**What you need to do**
In the forum thread, whom does DTPCHEMICALS name as the current holder?

# World Hide & Seek champion is



## DTPCHEMICALS (Jul 24, 2006)

Richard


----------



## 100127 (Jul 20, 2006)

:lol: :lol: :lol:


----------



## iconnor (Nov 27, 2007)

Very good :lol: :lol:


----------



## Penquin (Oct 15, 2007)

Nice one Richard......

cooeee ready or not, you can come out now, I think he was tyred....

Dave


----------



## rosalan (Aug 24, 2009)

Not only 'tyred' but cold..... its a bit parky up there in Leicester.


Alan


Thinking of Uncle Norm and Auntie Sandra at this time.


----------



## camallison (Jul 15, 2009)

He was heard to shout, "A hearse, a hearse, my kingdom for a hearse" Then they clamped him for overstaying his paid-for time.

Colin


----------



## GEMMY (Jun 19, 2006)

ATOS have passed him 'fit for work' today

tony


----------



## 747 (Oct 2, 2009)

A receipt from a Cobbler was found on the body and amazingly the company is still in business.

An Archeologist took the receipt and showed it to the owner. He looked at it and said "They'll be ready next Friday".


----------



## loddy (Feb 12, 2007)

They haven't found him yet, the record holder that is

:wink:


----------



## DTPCHEMICALS (Jul 24, 2006)

loddy is a smartie. :lol: :lol: :lol: 
Ok Rich111 is the current holder.
Dave p


----------



## bazzeruk (Sep 11, 2010)

Do miss Blackadder


----------

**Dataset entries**
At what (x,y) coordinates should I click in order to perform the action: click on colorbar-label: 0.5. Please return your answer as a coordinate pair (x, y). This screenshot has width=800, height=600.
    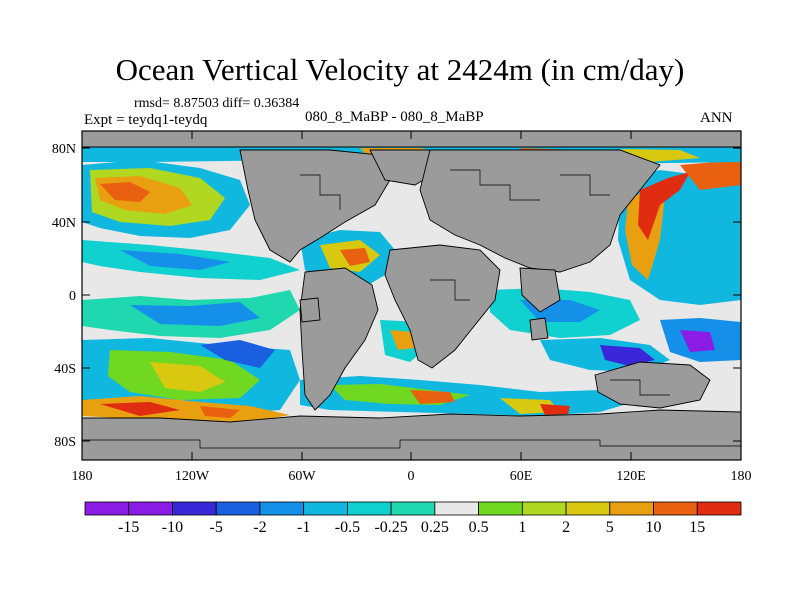
    Looking at the image, I should click on (479, 528).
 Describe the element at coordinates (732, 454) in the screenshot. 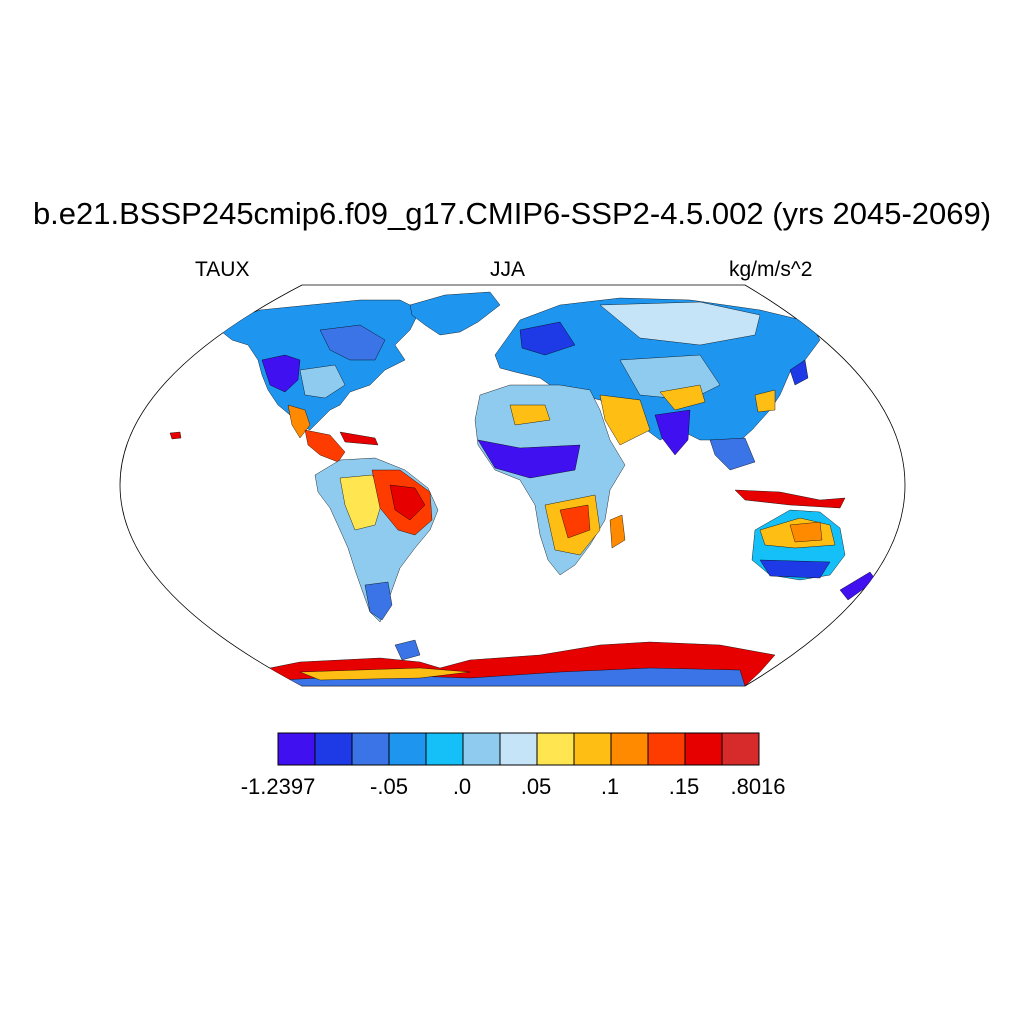

I see `southeast-asia` at that location.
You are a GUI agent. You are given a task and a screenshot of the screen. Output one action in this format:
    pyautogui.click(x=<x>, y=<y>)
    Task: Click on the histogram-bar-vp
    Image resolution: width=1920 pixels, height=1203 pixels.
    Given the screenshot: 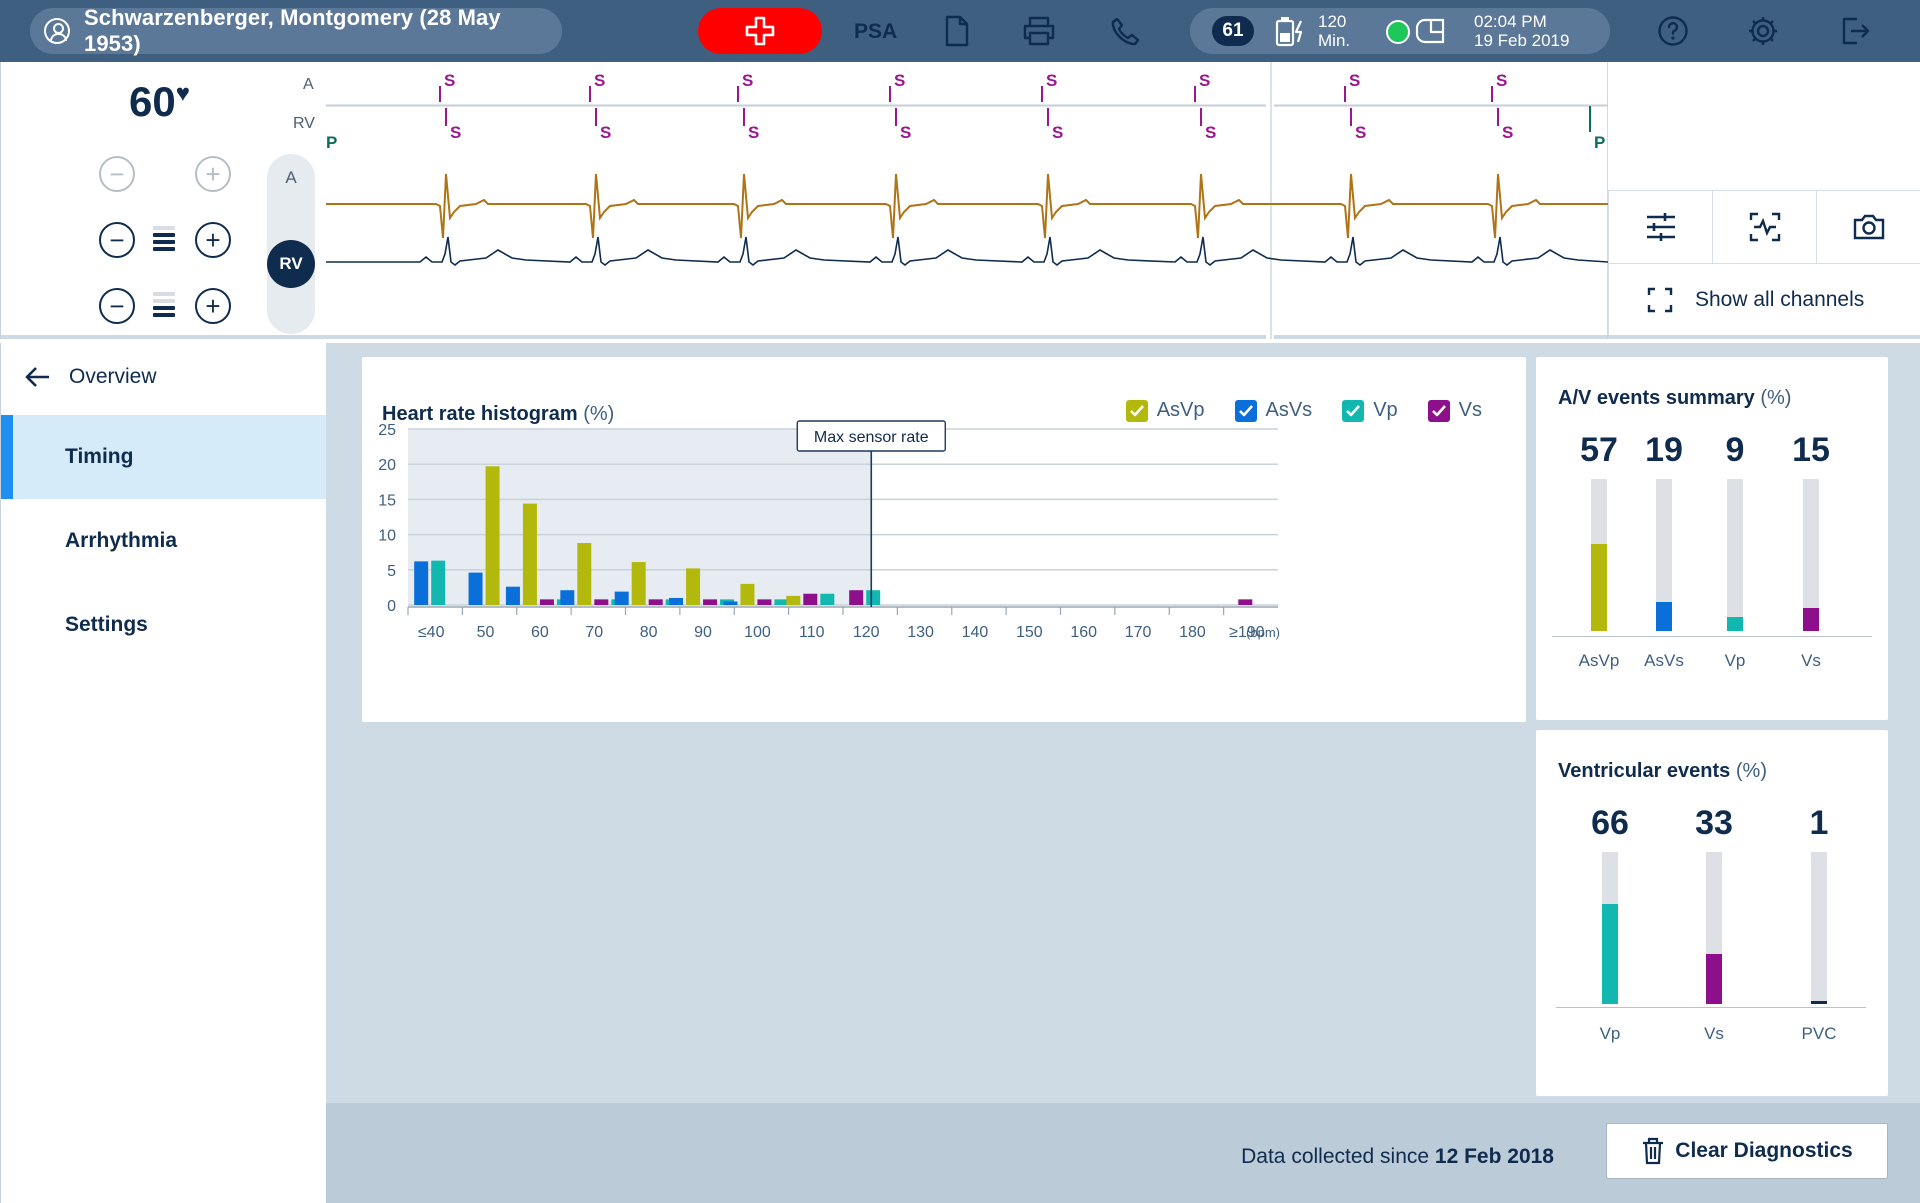 What is the action you would take?
    pyautogui.click(x=874, y=598)
    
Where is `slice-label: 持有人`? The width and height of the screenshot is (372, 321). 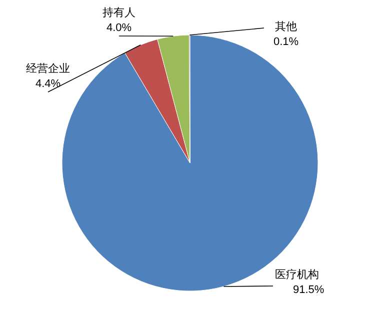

**Task output**
Rich111